Wangari Maathai est née en 1940, dans un Kenya encore fertile, où les rivières coulent à flot, dispensant de l'eau potable à profusion. Son prénom, elle le doit à la "Mère du clan des Anjirus" de la tribu des Kikuyu. Son enfance, elle la passera dans ce pays qui doit son nom à un malentendu (un guide indigène a erronément donné le nom de la calebasse qu'il portait à la taille à un colon britannique qui s'informait du nom de la montagne qu'il avait devant lui. L'histoire a fait le reste quand le pays a pris le nom de la montagne qu'il pensait s'appeler Kenya), dans un environnement où l'on "cultivait aussi bien la terre que l'imagination".
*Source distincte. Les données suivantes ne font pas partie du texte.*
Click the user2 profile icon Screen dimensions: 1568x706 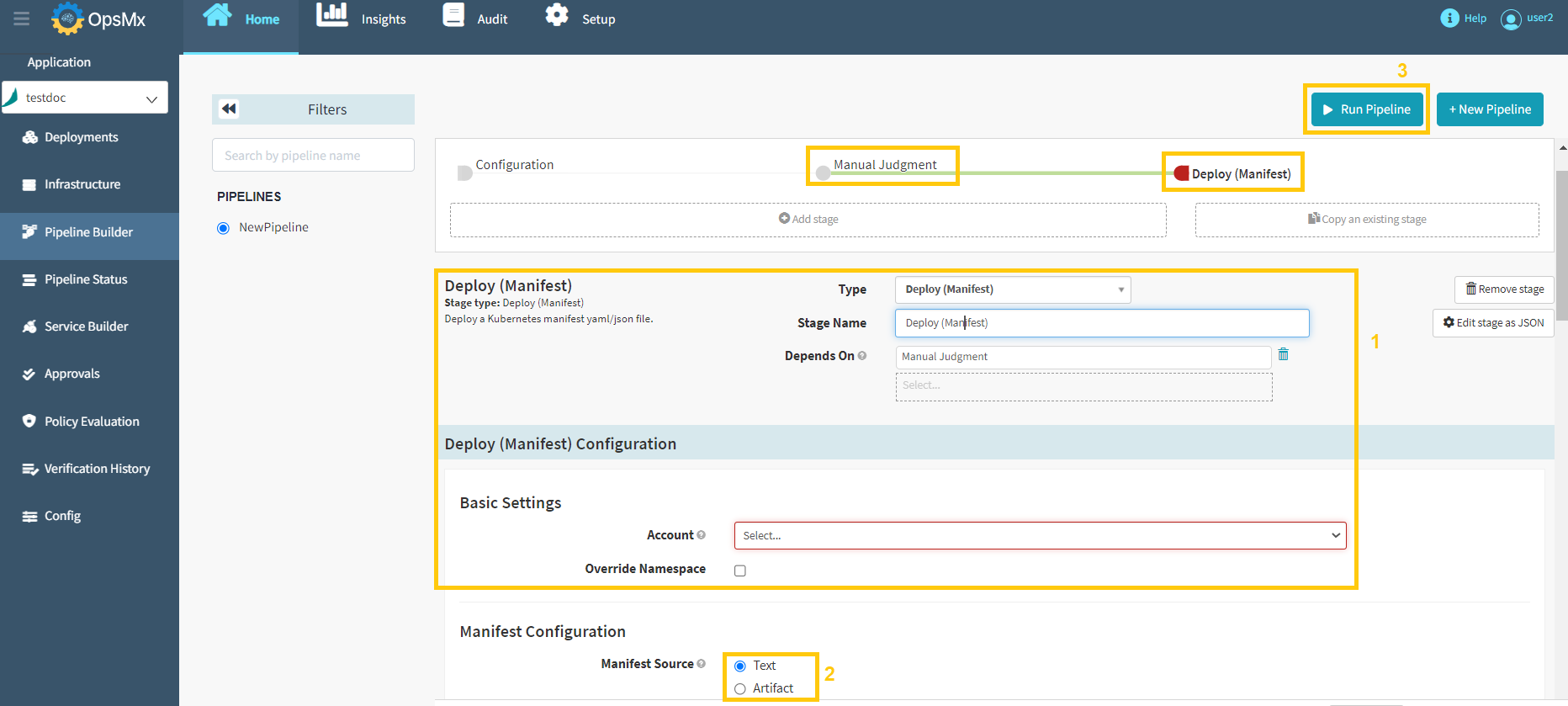(x=1511, y=19)
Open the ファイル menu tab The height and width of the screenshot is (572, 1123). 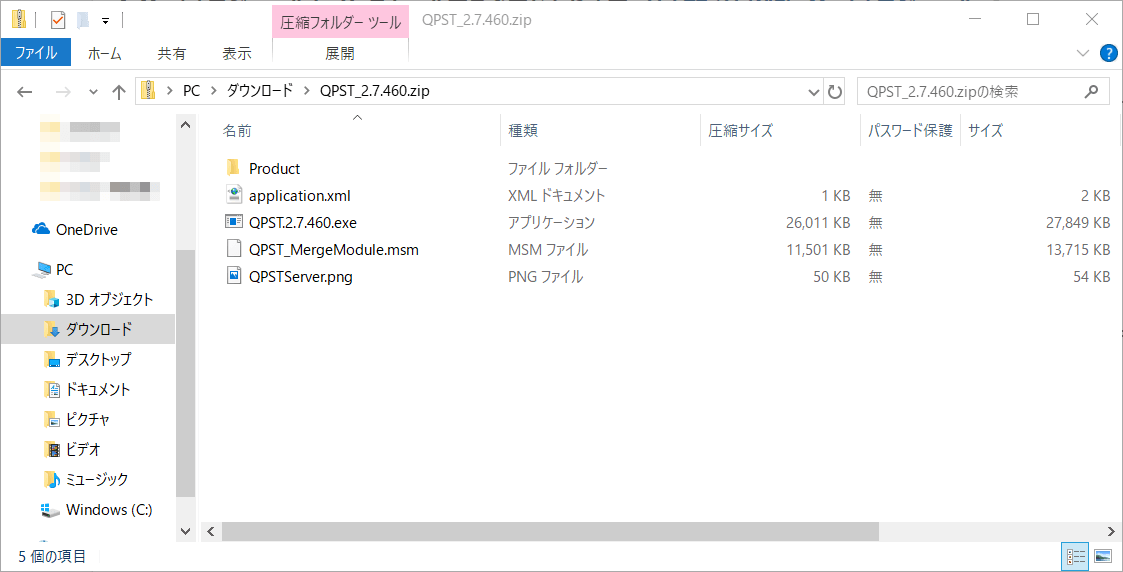pyautogui.click(x=35, y=53)
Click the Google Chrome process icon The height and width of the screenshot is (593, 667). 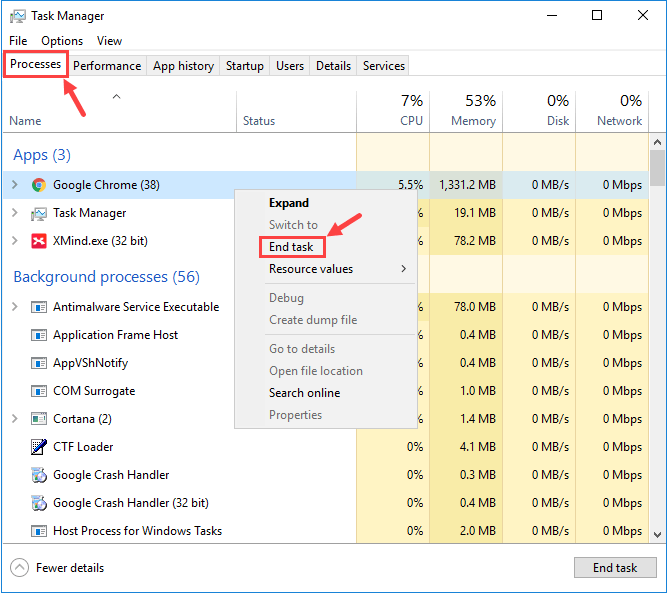pos(39,185)
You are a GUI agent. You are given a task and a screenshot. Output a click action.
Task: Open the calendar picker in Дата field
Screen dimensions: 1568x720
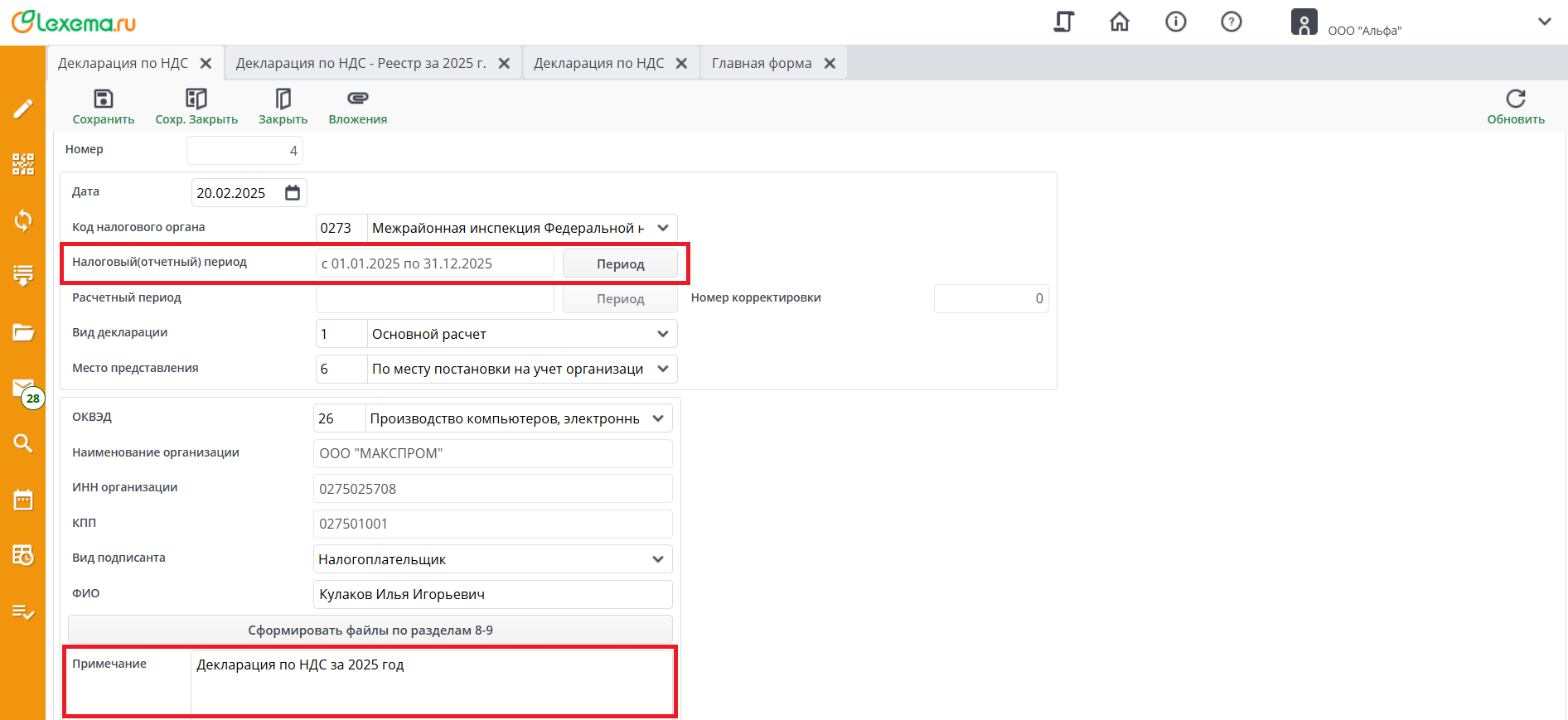click(x=293, y=193)
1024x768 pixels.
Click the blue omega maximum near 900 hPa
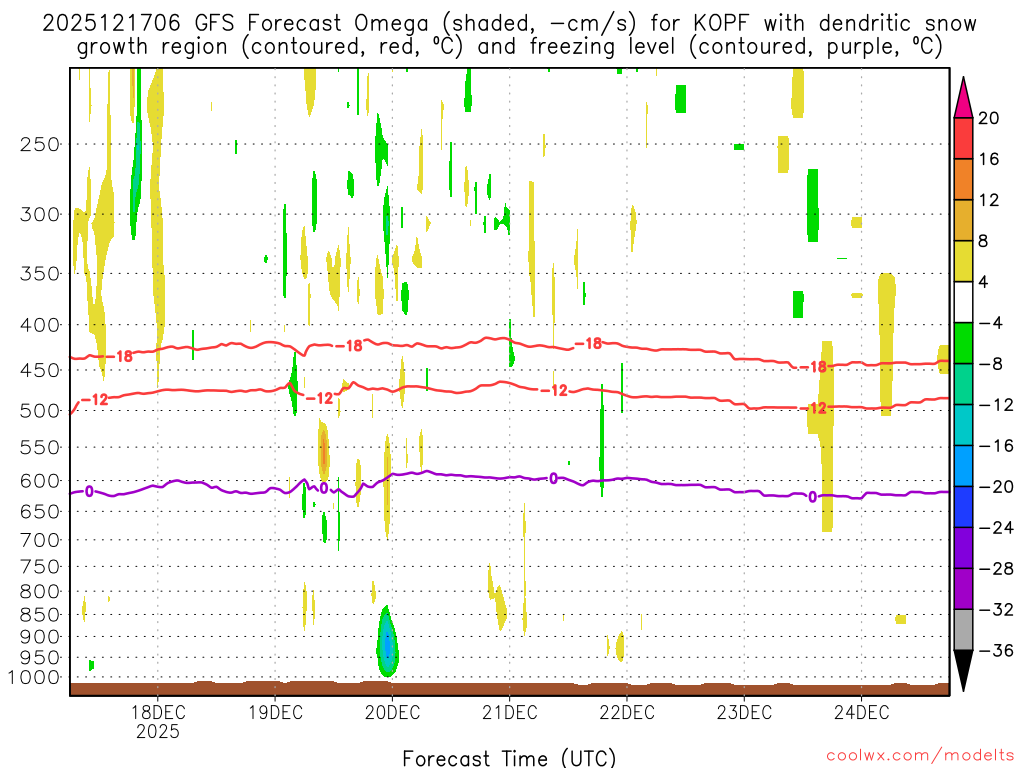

Les colons, la mondialisation, la corruption de la politique, la course à l'argent... ont remplacé les cultures locales dans les champs pour les remplacer par du café et du thé qui se vendent bien à l'international. Les forêts ont laissé place aux champs, pour cultiver encore plus. En 30 ans, de déforestation en cultures intensives, les cours d'eau se sont asséchés quand ils n'ont pas été pollués, les terrains ont commencé à glisser, rendant stériles des parts de plus en plus importantes du territoires. le bois de chauffage s'est raréfié, l'alimentation a du changer, les carences sont apparues, accompagnées de la pauvreté de plus en plus ravageuse.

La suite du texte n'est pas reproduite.